Bibliomining for Automated Collection Development in a Digital Library Setting Using Data Mining to Discover Web-Based Scholarly Research Works
Scott Nicholson
Published online 7 July 2003

Nicholson suggests the use of data mining techniques to discover patterns in the world wide web's pages needed for automated collection development for academic digital libraries. Possible techniques include logistic regression, where the variable combinations that best predict classes are discovered and used to predict membership of new observations; memory-based reasoning, like N-neighbor non-parametric analysis, where a distance function between new and existing observations allows a choice among pre-classified neighbors; Decision/classification trees, where rules for dividing a large set are made on the basis of the best discriminating variable; and neural networks, where neurons accept 0-1 measurements for each variable and weigh and combine variables until the optimal weight combination for the training set is determined..

Forty two librarians ranked selection criteria from the literature and suggested additional criteria. Low ranked criteria were removed and new suggestions added with iterations until consensus was reached. These criteria were made operational in a Perl program that analyzed web pages. 4500 scholarly pages were identified for use as a training set, and 500 from other sites as a test set. An additional 4500 non-scholarly pages were identified for the training set and 500 for the test set. Values were collected by the program for each criteria creating surrogate records for the pages. Logistic regression correctly classified 463 scholarly pages and  473 random pages. N-neighbor non-parametric analysis correctly classified 438 scholarly pages and  475 random pages. The classification tree method correctly classified 478 scholarly pages and 480 random pages. Neural networks correctly classified 465 scholarly pages and 469 random pages. Accuracy (precision) varied between 93.75% and 96%, while return (recall) varied form 87.6% to 95.6%.While the classification tree method provided the highest values all models were effective.









Overlap in Bibliographic Databases
William W. Hood and Concepcion S. Wilson
Published online 16 June 2003

From over 100 DIALOG databases Hood and Wilson locate about 15,600 records for a period from 1965 to 1993 on Fuzzy Set Theory by searching "fuzzy" and extracting by hand a list of pertinent records. The data was then cleaned and standardized and a combination of two duplicate detection keys were used to locate overlapping records found in more than one database.  The frequency distribution shows no overlap occurs for 63.26% of the records, 12.29% were duplicated once, and .03% were duplicated 12 times, the highest rate.  The distribution would appear to fit the inverse power law but an exponential curve provides a better fit. Looking at the papers found in only one database, 42% of the 5815 found in SCISEARCH are unique and represent 15.7% of the total record set. Intra-database duplicates were found in 28 databases. MATHSCI, which retains originals when they are amended, had a 17.8% duplication rate in the fuzzy set literature. While the PASCAL double indexing accounted for its .5% duplication rate, the .4% rate in SCISEARCH resulted from new records with references being added when the original had been previously entered without references.       Overall intra-database duplication is quite low. Overlapping records correlate with overlapping DIALOG OneSearch categories.

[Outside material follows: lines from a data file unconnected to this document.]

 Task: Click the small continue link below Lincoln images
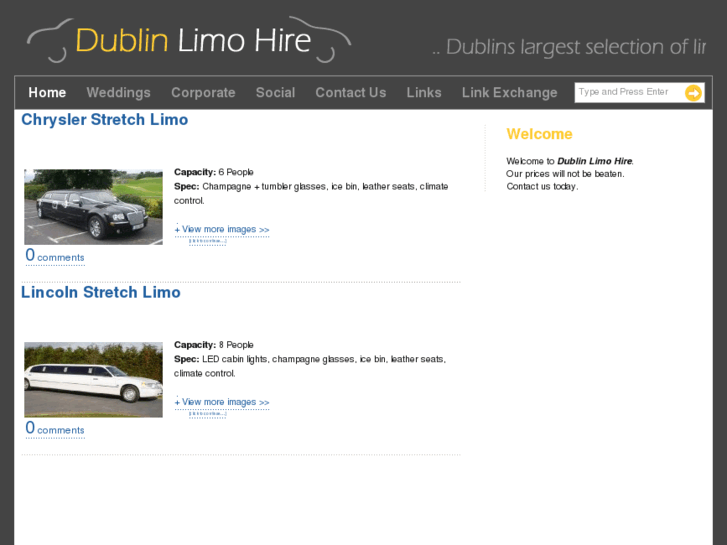(x=208, y=414)
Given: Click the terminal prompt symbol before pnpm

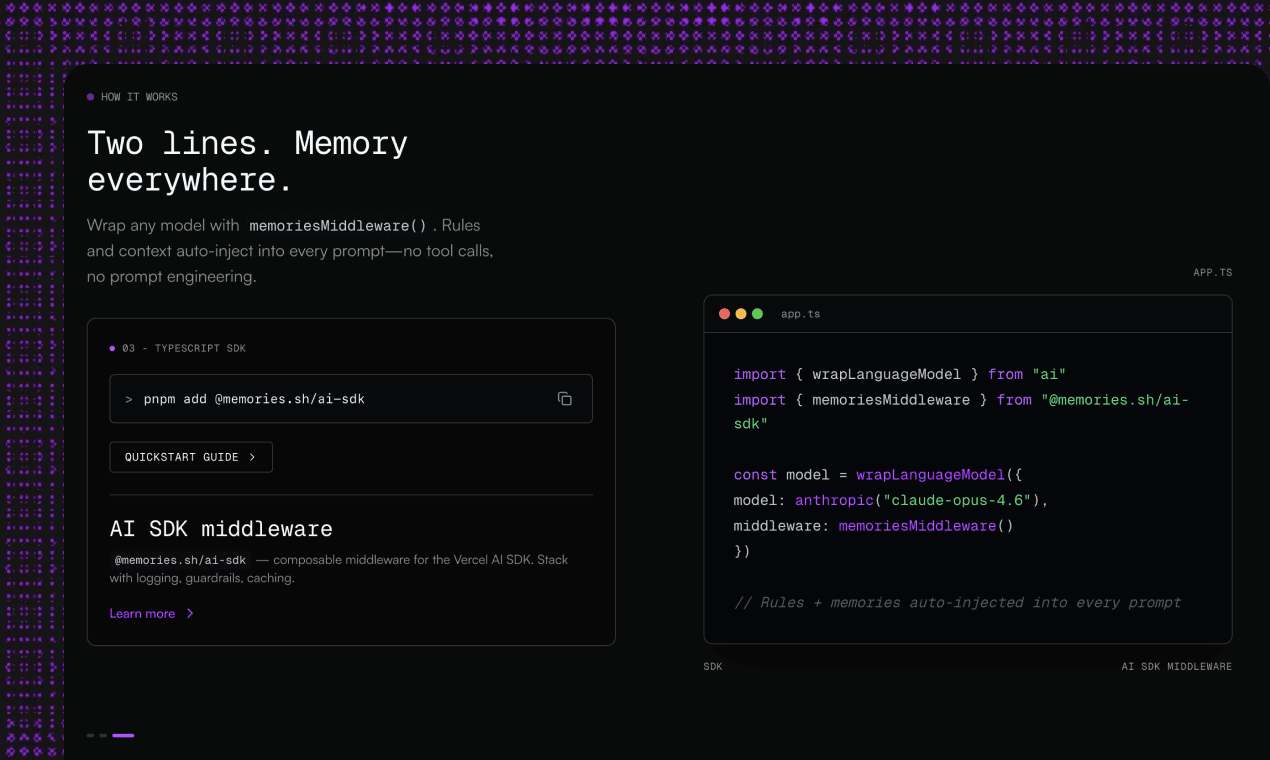Looking at the screenshot, I should pyautogui.click(x=127, y=398).
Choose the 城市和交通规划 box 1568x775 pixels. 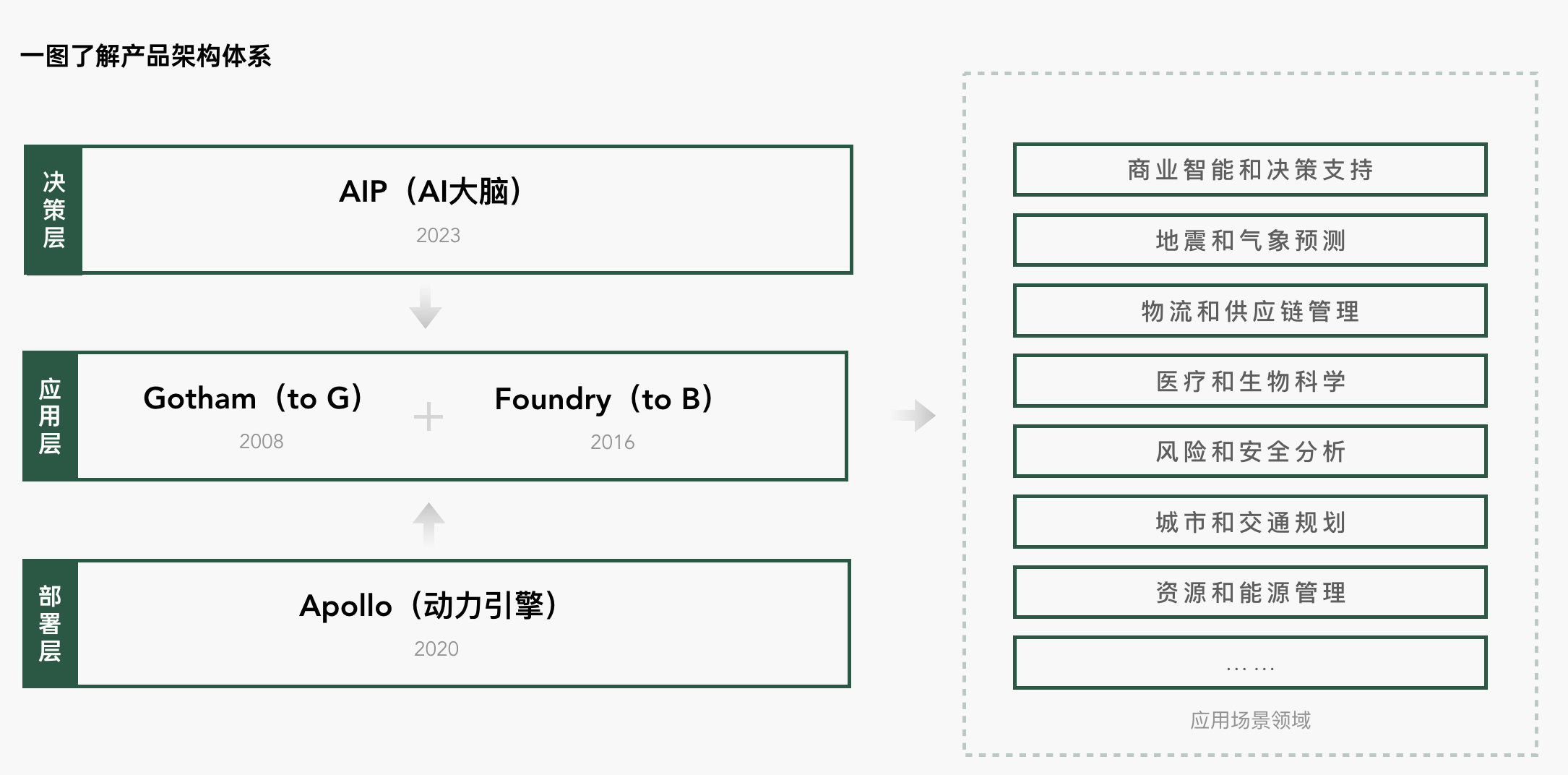click(x=1250, y=522)
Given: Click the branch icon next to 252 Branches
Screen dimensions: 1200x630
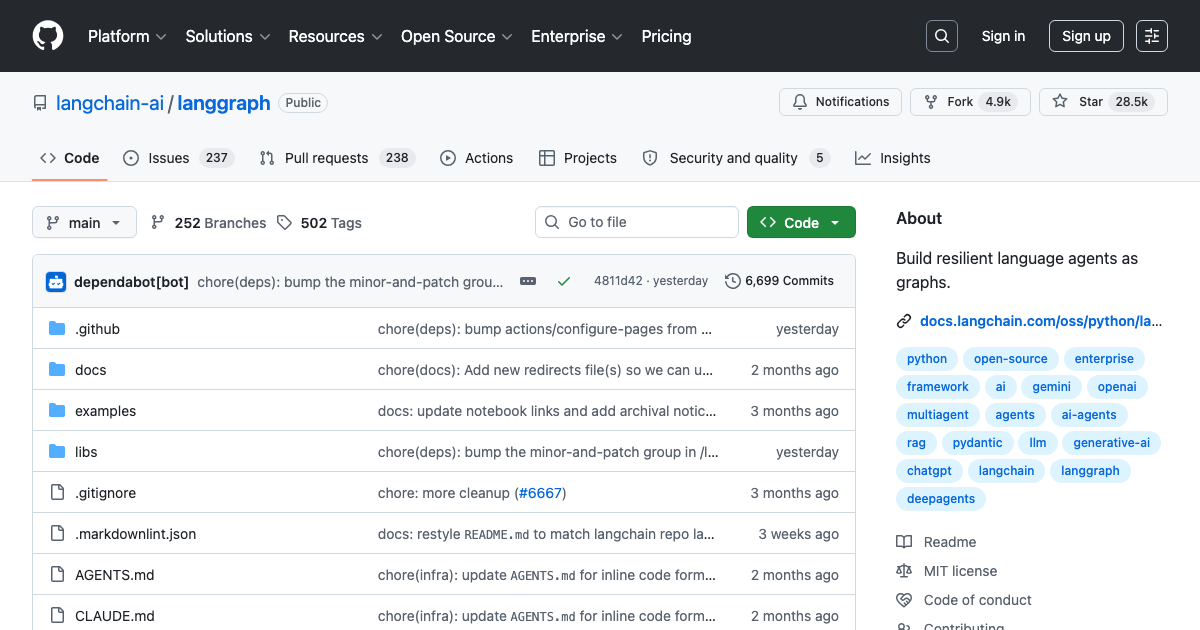Looking at the screenshot, I should [159, 222].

The Experience of Libraries Across Time Thematic Analysis of Undergraduate Recollections of Library Experiences
Jacqueline Kracker and Howard R. Pollio
Published online 11 June 2003

Kracker and Pollio look at the patron's impressions of libraries by way of the qualitative research techniques of content analysis and phenomenological inquiry in which one identifies reoccurring themes in recorded dialogs concerning a topic and the ground upon which they occur. Thus the meaning of the concept for that individual may be identified in terms of their direct experience. One hundred and eighteen undergraduate students enrolled in a freshman psychology course volunteered as subjects. Each was asked to provide, along with basic demographic data, a short description of three specific incidents related to libraries, and a longer description of one of these incidents. The incidents were categorized into six school level categories and five type of library categories resulting in 708 coded events. With the self considered as the ground themes having to do with atmosphere, size and abundance, organization /rules and their effect, what I do in a library, and memories were identified. This allows one to formulate a typical library experience for a 19 year old college student, an experience that changes during different educational periods.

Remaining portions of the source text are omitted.